**Required actions**:
1) According to the passage about the song "Breakn' a Sweat," who directed the first music video?
2) From the passage about the song "Breakn' a Sweat," print the text starting at "A second music" and ending at "the Nintendo 3DS.".
3) Proceed with the passage about the song "Breakn' a Sweat" from its final sentence onward.

A writer for Spin said "The Hyundai-sponsored collaboration "Breakn' a Sweat" (for the documentary RE:GENERATION), which features the three surviving members of the Doors jamming over a Skrillex beat, and is literally the sound of generations colliding, awkwardly if sort of admirably, but still... It's supposed to be a reworking of Miles Davis' 1958 modal-jazz classic "Milestones." See if you can tell. (Hint: You can't.)". Dan LeRoy from Alternative Press gave the song a negative review, saying "If you want to complain, listen to "Breakn' A Sweat", a collaboration with what remains of the Doors that's less dubstep than ghastly misstep. (The faux-rap interjections force you to imagine MC Hammer having his way with "Light My Fire" back in the day.) And whoever authorized the soundbite from a vintage Jim Morrison interview in order to give this track his posthumous imprimatur ought to be worried about his vengeful ghost".

== Music video ==
A music video for the song directed by Tony Truand premiered on January 15, 2012, via VEVO. It contains live footage from the 2012 documentary film Re:Generation, including interview segments and live performances from Skrillex himself and the surviving members of the Doors. Ellie Goulding is the model for the video.

A second music video was released on Skrillex's official YouTube account on November 6, 2012, which was directed by Los Angeles director Radical Friend. The video was also featured in 3D on Nintendo Video on the Nintendo 3DS.

**Provided material**:
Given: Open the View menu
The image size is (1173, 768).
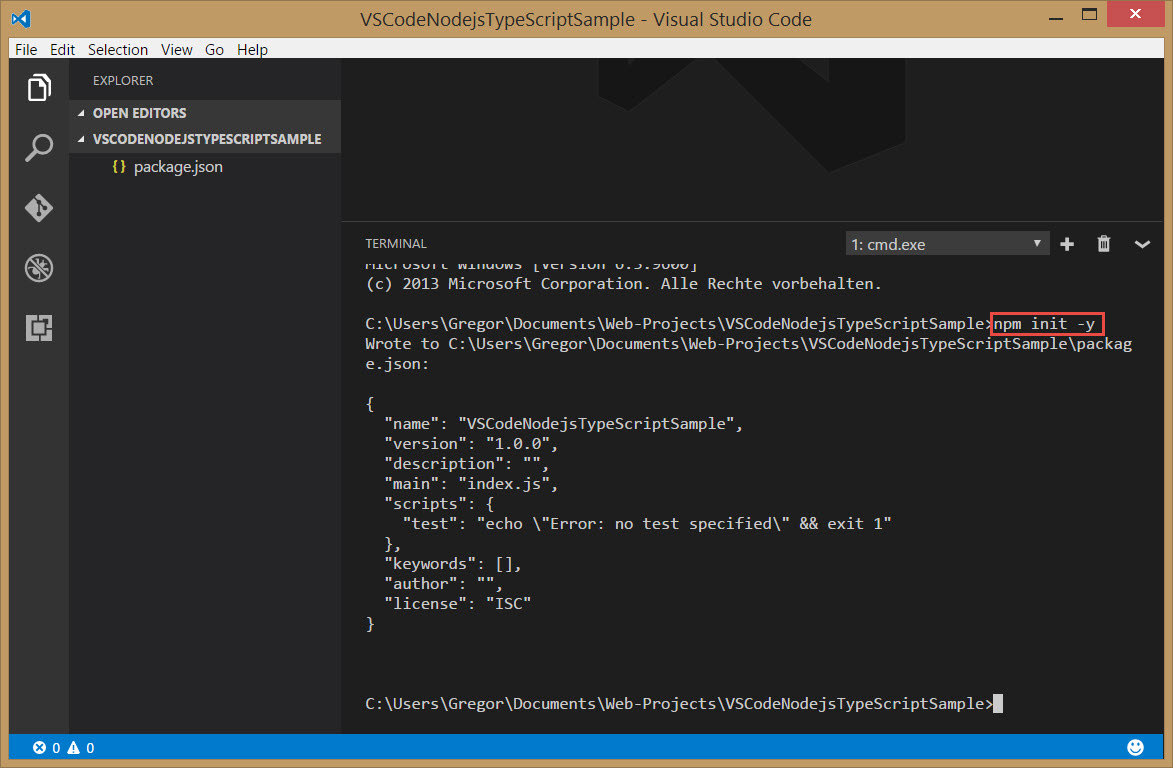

**Answers to each task**:
1) Tony Truand

2)
A second music video was released on Skrillex's official YouTube account on November 6, 2012, which was directed by Los Angeles director Radical Friend. The video was also featured in 3D on Nintendo Video on the Nintendo 3DS.

3)
The video is about two gray-skinned people, presumably aliens from another dimension. This dimension appears to consist of a vast ocean, with small rocky islands, and a stormy red sky above. One alien appears to be a "female" alien, and the other appears to be a "male" alien. At the beginning of the video, the aliens are seen riding vehicles resembling jet skis across the ocean. The waters which the aliens are riding through are infested with mechanical sharks. One shark tries to leap out of the water to attack the aliens, but the male alien drops some type of grenade into the water, which the shark proceeds to devour, causing it to explode. When the shark explodes, several blue orbs are released from its body. After this, the aliens travel to a nearby island, where they collect the orbs after they have washed-up on shore. The female alien takes a bite out of one of the orbs, which reveals that the orb is filled with a brown, gooey substance (possibly meant to be chocolate). After the male alien also eats one of the orbs, the screen flashes between some images of the two aliens, which may represent an intercourse due to the fact that the female alien appears to be pregnant after this. When the female becomes pregnant, her belly becomes larger, and gives off a blueish glow. The aliens then seem to warp into a city on earth. The aliens are frightened by a helicopter flying overhead and attempt to run away from it. The female alien hijacks a car, and the two try to drive to safety. However, because the aliens have never driven a car, they are thrown back and forth in their seats. The female alien's abdominal region becomes transparent, revealing the baby alien inside her. The baby then appears to try to break out of its mother's stomach. At the end of the video, the screen goes black, and a shattering sound can be heard, followed by a feminine scream, likely meaning that the female alien gave birth to the baby.

== Usage in other media ==
The remixed version of the song by Zedd, was used in the reboot version of Need for Speed: Most Wanted. The track is also available in Zedd's deluxe version of Clarity album.

==Personnel==
- Ray Manzarek – organ, keyboard bass, clavinet, vocals
- Robby Krieger – sitar guitar, electric lead and slide guitar, vocals
- John Densmore – percussion
- Skrillex - production, vocals
- Jim Morrison – spoken word (sampled)

== Chart performance ==
In the United Kingdom, the song debuted at number 91 on the UK Singles Chart due to strong digital download after the release of Bangarang. On the issue date of February 4, 2012, the song reached its peak of number 32.

Chart performance for "Breakn' a Sweat"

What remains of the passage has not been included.